What metadata lets you do is connect that. The alternative to that is one that's much less efficient and much more invasive of privacy, which is gigantic amounts of content collection. So, metadata, in that sense, actually is privacy enhancing.

We don't, contrary to some of the stuff that's been printed, we don't sit there and grind out metadata profiles of average people. If you're not connected to one of those valid intelligence targets, you are not of interest to us.

MR. ANDERSON: So, in terms of the threats that face America overall, where would you place terrorism?

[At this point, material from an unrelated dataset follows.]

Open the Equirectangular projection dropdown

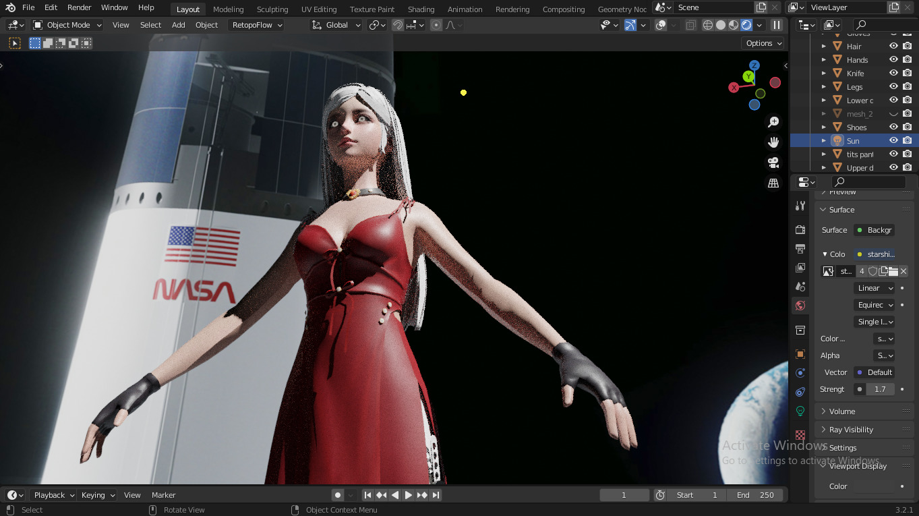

MR. LEDGETT: I think terrorism is still number one. I think that, you know, we have never been in a time where there are more places where things are going badly and forming the Petri dish in which terrorists take advantage of the lack of governance. An old boss of mine, Tom Fargo, Admiral Fargo, used to describe it as arcs of instability, and so you have a lot of those arcs of instability in the world right now, places like Syria where there's a civil war going on and you have massive numbers, thousands and thousands of foreign fighters who are coming into Syria to learn how to be terrorists and practice at activity and lots of those people are Westerners who are -- who hold passports to, you know, European countries or in some cases the United States, and so they are basically learning how to do jihad and have expressed intent to go out and do that later on in their home countries.

You've got places like Iraq, which is suffering from a high level of sectarian violence, again a breeding ground for terrorism, and you have the activity in the Horn of Africa and in the Sahel area of Africa, again, lots of weak governance which forms a breeding ground for terrorist activity.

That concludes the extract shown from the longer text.